KABARPROGRESIF.COM: (Jakarta) Ketua KPK, Firli Bahuri, mengomentari sosok Gubernur Sulsel, Nurdin Abdullah, yang mendapat banyak penghargaan sebagai kepala daerah hingga akhirnya menjadi tersangka korupsi.
Nurdin menjadi tersangka bersama 2 orang lainnya yakni Sekretaris Dinas PU dan Tata Ruang Pemprov Sulsel, Edy Rahmat dan Direktur PT Agung Perdana Bulukumba, Agung Sucipto.
Menurutnya, seseorang yang telah mendapat penghargaan antikorupsi, bukan berarti tidak mungkin melakukan tindak pidana korupsi. Menurut dia, korupsi disebabkan adanya kekuasaan dan kesempatan.
"Kalau disampakan prestasi yang pernah diterima oleh saudara NA (Nurdin Abdullah) termasuk dengan beberapa penghargaan, tentu itu diberikan sesuai prestasi dan waktu tempat tertentu. Jadi kita memang memberikan apresiasi seluruh pejabat negara yang dinilai untuk berprestasi," ujar Firli, di kantornya Minggu (28/2) dini hari.
"Tapi coba ingat bahwa korupsi itu disebakan oleh karena ada kekuasaan. Korupsi karena ada kesempatan, korupsi terjadi karena ada keserakahan, ada kebutuhan, dan yang paling penting lagi adalah jangan berpikir bahwa setiap orang yang sudah menerima penghargaan tidak akan melakukan korupsi," lanjut Firli.
Nurdin selama ini memang dikenal sebagai kepala daerah yang menorehkan banyak prestasi, khususnya ketika menjabat Bupati Bantaeng.

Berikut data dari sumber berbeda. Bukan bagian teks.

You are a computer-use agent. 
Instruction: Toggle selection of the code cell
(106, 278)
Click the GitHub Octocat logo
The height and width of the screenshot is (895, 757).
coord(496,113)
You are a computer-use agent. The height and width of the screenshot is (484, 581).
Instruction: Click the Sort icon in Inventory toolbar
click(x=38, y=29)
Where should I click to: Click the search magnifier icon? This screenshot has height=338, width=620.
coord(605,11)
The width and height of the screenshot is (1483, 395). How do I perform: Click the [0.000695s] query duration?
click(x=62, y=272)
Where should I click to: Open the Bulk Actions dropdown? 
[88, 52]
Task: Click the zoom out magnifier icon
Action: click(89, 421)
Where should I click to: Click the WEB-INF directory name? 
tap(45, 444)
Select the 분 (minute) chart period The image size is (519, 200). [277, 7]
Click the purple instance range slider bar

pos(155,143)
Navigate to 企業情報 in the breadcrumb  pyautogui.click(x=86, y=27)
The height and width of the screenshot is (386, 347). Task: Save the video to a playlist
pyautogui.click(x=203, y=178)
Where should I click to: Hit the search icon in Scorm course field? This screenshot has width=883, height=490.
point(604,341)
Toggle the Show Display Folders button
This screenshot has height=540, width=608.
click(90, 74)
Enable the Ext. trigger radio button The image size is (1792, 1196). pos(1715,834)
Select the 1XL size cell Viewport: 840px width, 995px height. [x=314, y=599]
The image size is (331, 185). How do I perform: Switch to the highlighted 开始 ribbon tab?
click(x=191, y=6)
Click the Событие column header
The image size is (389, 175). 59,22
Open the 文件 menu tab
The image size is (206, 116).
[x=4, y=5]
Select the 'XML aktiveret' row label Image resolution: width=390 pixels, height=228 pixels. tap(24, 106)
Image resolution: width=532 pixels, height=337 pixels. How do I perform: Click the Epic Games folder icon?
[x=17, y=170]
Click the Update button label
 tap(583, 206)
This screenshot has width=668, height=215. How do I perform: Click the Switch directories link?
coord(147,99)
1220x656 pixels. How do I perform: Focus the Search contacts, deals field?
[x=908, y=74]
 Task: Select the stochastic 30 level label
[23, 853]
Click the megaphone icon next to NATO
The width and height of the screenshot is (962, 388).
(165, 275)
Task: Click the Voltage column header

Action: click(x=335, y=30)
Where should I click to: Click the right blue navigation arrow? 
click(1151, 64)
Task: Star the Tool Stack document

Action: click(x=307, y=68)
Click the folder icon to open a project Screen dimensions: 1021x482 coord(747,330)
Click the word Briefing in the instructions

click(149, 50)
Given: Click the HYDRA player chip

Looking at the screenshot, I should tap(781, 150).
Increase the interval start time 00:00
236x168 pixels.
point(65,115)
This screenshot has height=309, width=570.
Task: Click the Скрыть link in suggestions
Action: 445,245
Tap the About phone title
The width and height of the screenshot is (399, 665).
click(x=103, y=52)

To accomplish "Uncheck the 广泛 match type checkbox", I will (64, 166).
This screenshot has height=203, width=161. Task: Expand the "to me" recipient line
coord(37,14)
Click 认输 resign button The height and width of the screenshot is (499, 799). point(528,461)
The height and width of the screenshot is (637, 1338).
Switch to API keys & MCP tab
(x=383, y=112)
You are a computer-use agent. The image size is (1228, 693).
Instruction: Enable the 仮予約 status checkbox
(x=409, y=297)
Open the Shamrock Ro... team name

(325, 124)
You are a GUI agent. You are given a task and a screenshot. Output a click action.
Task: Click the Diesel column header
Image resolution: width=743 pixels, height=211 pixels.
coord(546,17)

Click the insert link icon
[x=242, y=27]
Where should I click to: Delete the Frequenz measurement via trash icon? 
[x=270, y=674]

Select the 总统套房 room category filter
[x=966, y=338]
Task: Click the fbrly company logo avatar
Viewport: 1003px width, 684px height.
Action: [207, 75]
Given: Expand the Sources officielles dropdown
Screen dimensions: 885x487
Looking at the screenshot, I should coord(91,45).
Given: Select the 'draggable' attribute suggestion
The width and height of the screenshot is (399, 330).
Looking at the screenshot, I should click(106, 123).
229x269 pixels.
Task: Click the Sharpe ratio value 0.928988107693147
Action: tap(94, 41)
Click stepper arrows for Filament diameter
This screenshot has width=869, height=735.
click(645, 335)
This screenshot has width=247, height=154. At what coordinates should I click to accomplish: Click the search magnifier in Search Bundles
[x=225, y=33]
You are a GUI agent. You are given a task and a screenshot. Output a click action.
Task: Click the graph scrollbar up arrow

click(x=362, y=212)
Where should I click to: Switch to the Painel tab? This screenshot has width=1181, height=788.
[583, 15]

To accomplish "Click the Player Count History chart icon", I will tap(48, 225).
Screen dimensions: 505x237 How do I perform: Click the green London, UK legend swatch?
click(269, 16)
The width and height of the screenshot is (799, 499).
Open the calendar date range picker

Ia menjabat sebagai Bupati Bantaeng selama 2 periode mulai 2008 hingga 2018. Ketika itu ia diusung PKS, PBB, PKB, PPNUI, PNBK, Patriot, PIB, PSI, dan Partai Merdeka.
Selama 6 tahun awal ia memimpin, Bantaeng menyabet lebih dari 50 penghargaan tingkat nasional, termasuk 4 kali berturut-turut piala Adipura yang sebelumnya tidak pernah didapatkan.
Selain itu, 3 tahun berturut-turut meraih Otonomi Award dan berhasil memenangkan Innovative Government Award (IGA) tahun 2013 yang diadakan Kementerian Dalam Negeri.
Usai memimpin Bantaeng 2 periode, Nurdin mencalonkan diri di Pilgub Sulsel 2018. Nurdin berpasangan dengan Andi Sudirman Sulaiman.
Pasangan yang diusung PDIP, PAN, PKS, dan PSI itu berhasil menang dengan meraup 43,87% suara.
Nurdin-Andi mengalahkan 2 paslon lain yakni Nurdin Halid-Aziz Qahhar dan Ichsan Yasin Limpo-Andi Mudzakkar. Setahun setelah Pilgub Sulsel, Nurdin disebut bergabung dengan PDIP sebagai kader.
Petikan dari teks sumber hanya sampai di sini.